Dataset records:
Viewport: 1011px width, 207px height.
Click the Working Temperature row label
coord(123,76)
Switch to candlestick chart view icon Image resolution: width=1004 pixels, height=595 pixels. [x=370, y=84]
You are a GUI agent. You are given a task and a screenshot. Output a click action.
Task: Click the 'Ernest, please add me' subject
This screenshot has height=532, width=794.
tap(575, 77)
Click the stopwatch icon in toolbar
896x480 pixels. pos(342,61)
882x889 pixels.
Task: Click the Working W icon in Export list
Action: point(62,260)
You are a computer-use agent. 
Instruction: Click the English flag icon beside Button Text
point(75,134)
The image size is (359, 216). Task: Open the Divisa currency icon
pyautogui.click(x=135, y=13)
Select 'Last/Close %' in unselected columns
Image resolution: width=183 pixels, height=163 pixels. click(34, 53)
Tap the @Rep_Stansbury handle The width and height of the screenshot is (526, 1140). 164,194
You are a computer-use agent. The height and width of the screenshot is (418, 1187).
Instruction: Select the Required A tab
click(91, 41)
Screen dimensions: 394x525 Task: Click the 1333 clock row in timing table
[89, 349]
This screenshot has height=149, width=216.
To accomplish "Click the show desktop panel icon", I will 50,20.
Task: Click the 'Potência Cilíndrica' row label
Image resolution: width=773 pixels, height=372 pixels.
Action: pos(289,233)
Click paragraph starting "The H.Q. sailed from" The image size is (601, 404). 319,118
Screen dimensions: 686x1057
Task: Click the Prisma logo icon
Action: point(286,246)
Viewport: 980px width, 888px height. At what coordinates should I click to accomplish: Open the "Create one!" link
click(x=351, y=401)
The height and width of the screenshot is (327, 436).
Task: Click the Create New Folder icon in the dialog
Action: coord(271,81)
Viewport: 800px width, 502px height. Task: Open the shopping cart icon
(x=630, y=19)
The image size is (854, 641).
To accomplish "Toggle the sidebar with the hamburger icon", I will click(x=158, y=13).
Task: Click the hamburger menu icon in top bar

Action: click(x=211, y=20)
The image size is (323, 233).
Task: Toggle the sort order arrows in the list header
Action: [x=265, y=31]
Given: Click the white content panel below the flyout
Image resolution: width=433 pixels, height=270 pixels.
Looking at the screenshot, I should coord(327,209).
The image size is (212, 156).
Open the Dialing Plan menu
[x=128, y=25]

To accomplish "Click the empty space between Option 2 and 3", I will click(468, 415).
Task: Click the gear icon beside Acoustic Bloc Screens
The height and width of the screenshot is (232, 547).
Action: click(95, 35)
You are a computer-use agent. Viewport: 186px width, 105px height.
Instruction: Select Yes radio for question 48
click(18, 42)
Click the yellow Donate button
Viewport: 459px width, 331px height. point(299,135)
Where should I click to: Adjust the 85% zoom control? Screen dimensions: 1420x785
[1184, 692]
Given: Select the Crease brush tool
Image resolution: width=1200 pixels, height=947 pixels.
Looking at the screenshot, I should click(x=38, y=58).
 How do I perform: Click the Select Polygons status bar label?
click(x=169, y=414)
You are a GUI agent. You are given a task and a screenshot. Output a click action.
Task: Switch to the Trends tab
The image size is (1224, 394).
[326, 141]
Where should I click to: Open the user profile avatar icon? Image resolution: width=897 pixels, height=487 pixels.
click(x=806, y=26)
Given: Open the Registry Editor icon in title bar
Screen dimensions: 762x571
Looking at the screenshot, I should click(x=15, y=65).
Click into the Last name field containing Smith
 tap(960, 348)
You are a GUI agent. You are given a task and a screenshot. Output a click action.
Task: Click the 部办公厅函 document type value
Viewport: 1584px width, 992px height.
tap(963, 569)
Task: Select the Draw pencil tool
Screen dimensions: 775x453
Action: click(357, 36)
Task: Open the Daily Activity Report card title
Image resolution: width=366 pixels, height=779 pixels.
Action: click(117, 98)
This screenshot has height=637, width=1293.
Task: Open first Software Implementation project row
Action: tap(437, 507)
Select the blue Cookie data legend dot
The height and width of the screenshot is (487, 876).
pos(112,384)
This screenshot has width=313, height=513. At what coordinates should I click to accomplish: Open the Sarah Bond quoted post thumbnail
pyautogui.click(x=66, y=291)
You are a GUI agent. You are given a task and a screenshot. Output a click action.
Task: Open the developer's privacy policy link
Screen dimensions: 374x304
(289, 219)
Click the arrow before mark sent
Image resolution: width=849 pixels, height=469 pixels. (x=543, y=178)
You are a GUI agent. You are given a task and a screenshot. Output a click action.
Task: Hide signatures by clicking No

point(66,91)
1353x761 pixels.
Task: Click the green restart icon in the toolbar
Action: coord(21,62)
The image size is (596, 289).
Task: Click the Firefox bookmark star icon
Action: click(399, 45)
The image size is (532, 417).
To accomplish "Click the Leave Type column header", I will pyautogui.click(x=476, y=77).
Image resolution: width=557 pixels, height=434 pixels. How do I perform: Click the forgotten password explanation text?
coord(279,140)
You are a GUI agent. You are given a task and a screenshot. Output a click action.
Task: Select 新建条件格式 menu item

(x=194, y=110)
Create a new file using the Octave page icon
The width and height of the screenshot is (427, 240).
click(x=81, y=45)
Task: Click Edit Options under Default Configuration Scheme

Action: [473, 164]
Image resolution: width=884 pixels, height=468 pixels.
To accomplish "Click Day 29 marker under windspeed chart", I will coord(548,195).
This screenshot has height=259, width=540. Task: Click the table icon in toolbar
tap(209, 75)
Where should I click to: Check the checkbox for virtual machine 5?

To do:
Exactly and exclusively, repeat the lines from the line that contains "The image size is (532, 417)." through the end of the records, both ends included.

Answer to this exercise:
The image size is (532, 417).
To accomplish "Click the Leave Type column header", I will pyautogui.click(x=476, y=77).
Image resolution: width=557 pixels, height=434 pixels. How do I perform: Click the forgotten password explanation text?
coord(279,140)
You are a GUI agent. You are given a task and a screenshot. Output a click action.
Task: Select 新建条件格式 menu item

(x=194, y=110)
Create a new file using the Octave page icon
The width and height of the screenshot is (427, 240).
click(x=81, y=45)
Task: Click Edit Options under Default Configuration Scheme

Action: [473, 164]
Image resolution: width=884 pixels, height=468 pixels.
To accomplish "Click Day 29 marker under windspeed chart", I will coord(548,195).
This screenshot has height=259, width=540. Task: Click the table icon in toolbar
tap(209, 75)
Where should I click to: Check the checkbox for virtual machine 5?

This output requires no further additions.